Problem to solve
Starting with the line that contains "This screenshot has height=298, width=855." and ending with the last line of the listing, print each line exactly. Pictures stay out.

Supplied material
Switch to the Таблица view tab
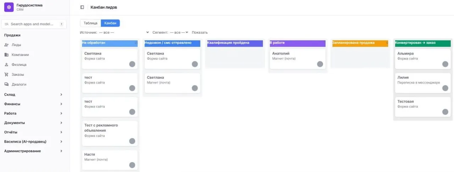The height and width of the screenshot is (172, 454). click(x=90, y=23)
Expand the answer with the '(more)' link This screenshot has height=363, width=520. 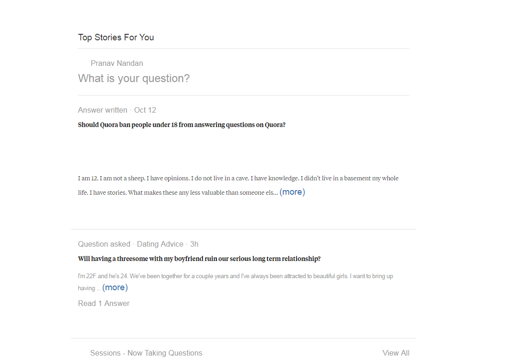(292, 191)
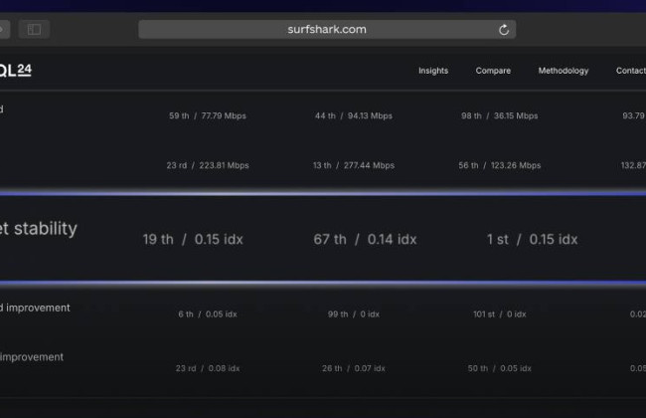The image size is (646, 418).
Task: Focus the surfshark.com address bar
Action: [327, 30]
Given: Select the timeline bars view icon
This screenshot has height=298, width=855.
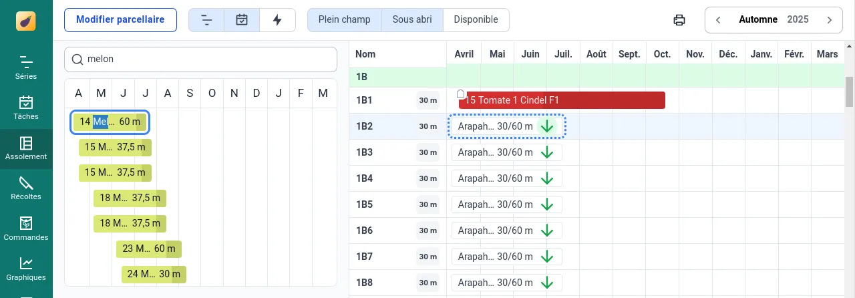Looking at the screenshot, I should 206,20.
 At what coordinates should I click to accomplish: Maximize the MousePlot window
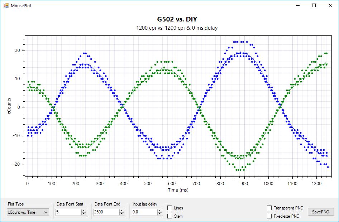point(314,6)
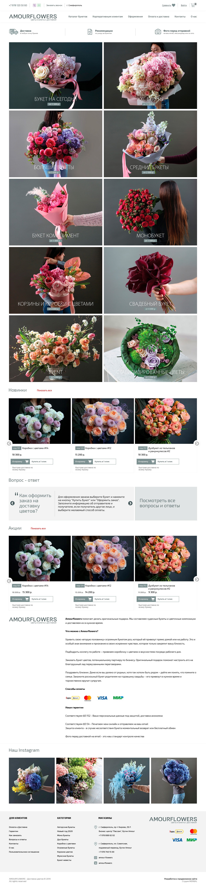Open the XXL БУКЕТЫ category tile
The width and height of the screenshot is (206, 889).
[x=150, y=76]
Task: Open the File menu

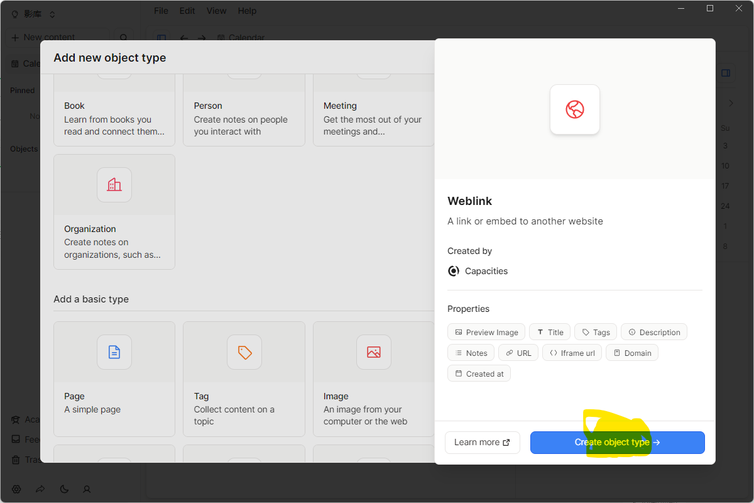Action: [161, 11]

Result below
This screenshot has height=298, width=855.
Looking at the screenshot, I should 206,20.
 At what coordinates should I click to accomplish: Maximize the MousePlot window
point(314,6)
Open the XXL БУКЕТЫ category tile
The width and height of the screenshot is (206, 889).
[x=150, y=76]
Task: Open the File menu

Action: [161, 11]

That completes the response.